Le moment et le temps qu'il fait sont importants pour participer -ou assister, à son corps défendant- au phénomène, lié à l'activité propre des habitants, en début de matinée, vers midi et en fin d'après-midi, accompagnement scolaire, trajet de travail, courses proches ou lointaines, mais aussi rencontres associatives ou générationnelles au “centre-ville”.
Les voies de passage allant au Mazel, à Favières, à Valnières, à la Tribale et à l'Asclier (les RD 152, 152A & 323...) ne sont pas très nombreuses mais presque partout à voie quasi unique. Toutes font penser à de fins méandres intestinaux, alternant étranglements et élargissements selon les possibilités offertes par la géologie du lieu et les maigres réfuges grignotés sur la nature. Pour le conducteur habitué au trajet, parfois peu attentif mais qui garde au moins un œil sur la route pour éviter les écueils du bas-côté, il faut anticiper tout à la fois la sinuosité du trajet, l'étroitesse de la chaussée, l'opportunité d'un petit renfoncement pour se croiser, et la rencontre, parfois très soudaine, d'un véhicule au détour d'un virage !
Ce qui donne toute sa saveur à l'aventure, fréquente mais toujours unique, c'est bien le dénouement de la rencontre, parfois anticipée, parfois inattendue, avec le véhicule venant en sens inverse. C'est dans les quelques secondes qui précèdent, cinq à dix tout au plus, que tout se joue.
La distance permet d'abord une reconnaissance rapide, parfois instantanée, du véhicule et de la physionomie derrière le volant, supposé fréquenter le même trajet: une bonnne vieille C15 ou équivalent, érafflé ou cabossé (tiens tiens...), le pick-up du service municipal, le bus du ramassage scolaire, ou une voiture connue ou supposée reconnue. La décision s'impose alors d'elle-même : se croiser ou s'arrêter.

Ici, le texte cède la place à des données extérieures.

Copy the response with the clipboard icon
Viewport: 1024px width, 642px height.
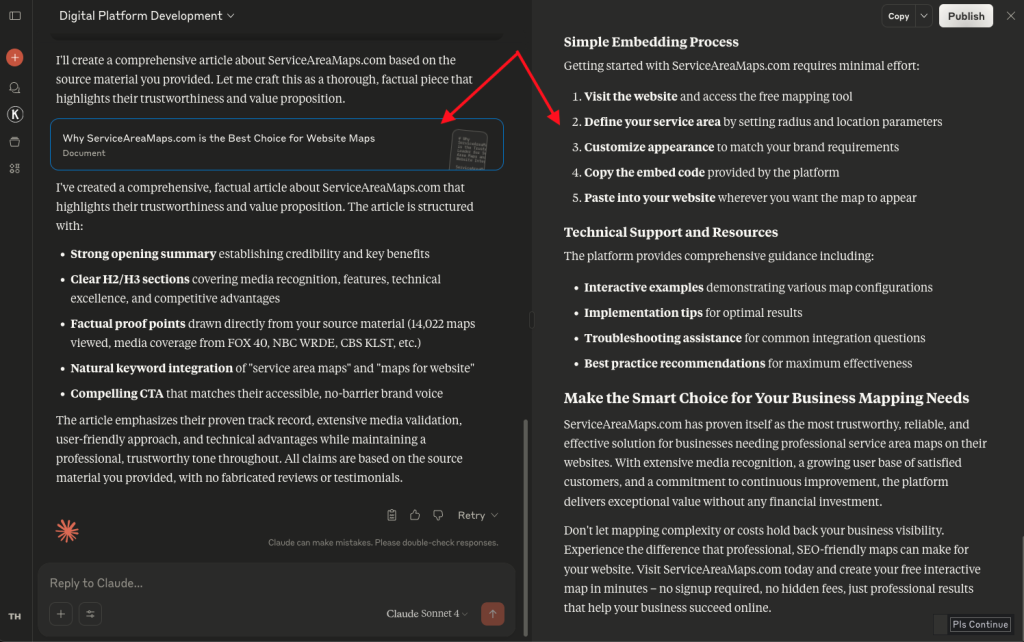coord(392,515)
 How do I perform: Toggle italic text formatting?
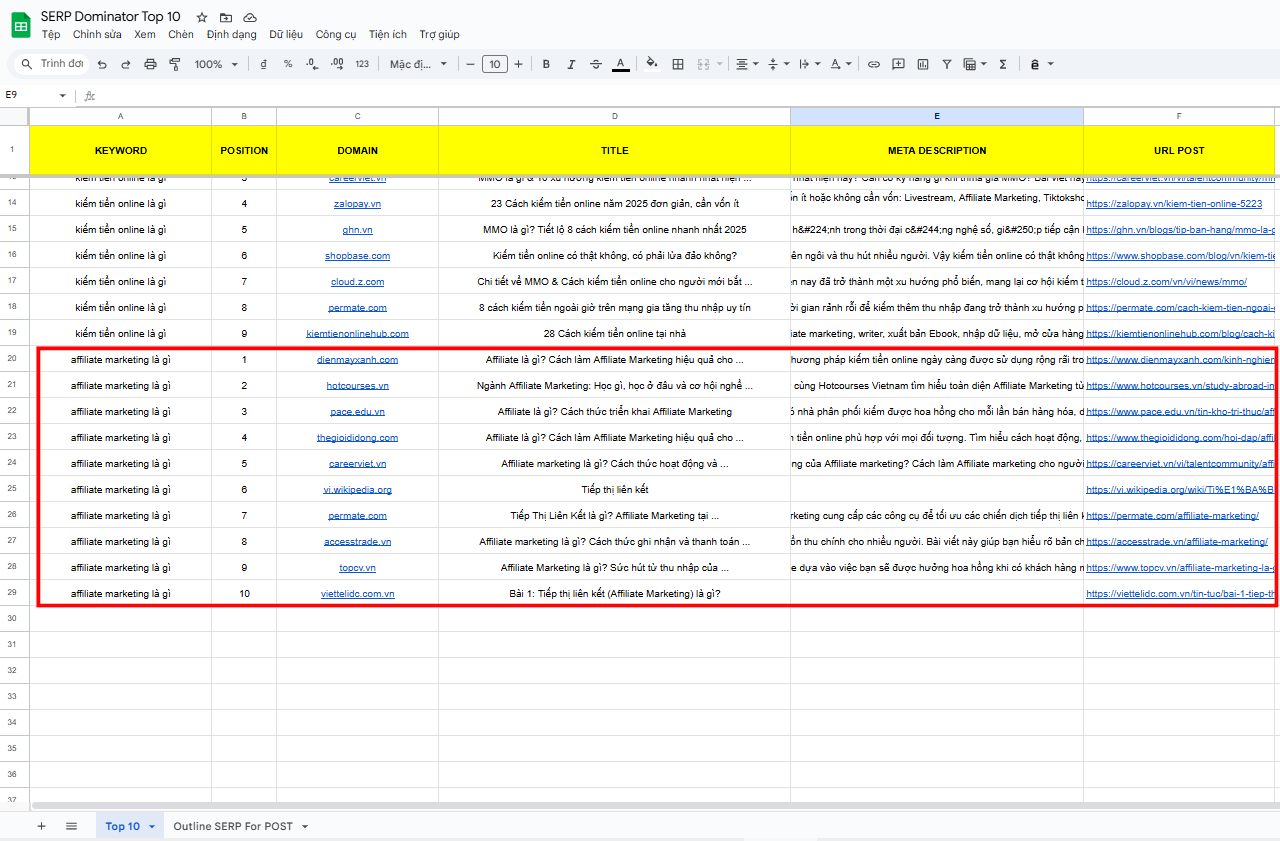click(571, 64)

Se croiser avec plus ou moins de gesticulations: faire marche arrière sans visibilité, “serrer les fesses” avec un bas-côté indéfinissable, un aval pentu et risqué, l'absence de certitude sur la largeur disponible, parfois un peu d'attentisme sur la priorité en côte ou/et en plein virage. Ralentir au pas et descendre la fenêtre pour se saluer, avec le pied bientôt sur le frein pour entreprendre éventuellement de faire causette, échanger des nouvelles du coin, s'avertir d'un rocher écroulé sur la route...
Le temps s'arrête alors (mais pas le bruit car les moteurs continuent de tourner...). C'est bien l'impression que l'on a. Une pause dans la marche du temps. Pour celui qui arrive par l'arrière, il n'y a par contre rien d'autre à faire que de prendre son mal en patience. Un coup de klaxon serait très malvenu, qui dénote un manque de savoir-vivre et catalogue immédiatement le “parisien” ou le touriste... et qui pourrait faire craindre de prolonger l'arrêt des véhicules.
Le redémarrage s'effectue tout aussi inopinément, dans la jubilation intérieure des deux protagonistes, non pas d'avoir fait “bisquer” un éventuel impatient, mais d'avoir donné du temps au temps, d'avoir contribué à la nouaison sociale dans un village fier de ses coutûmes ancestrales... (MichLang, 4 juin 2011)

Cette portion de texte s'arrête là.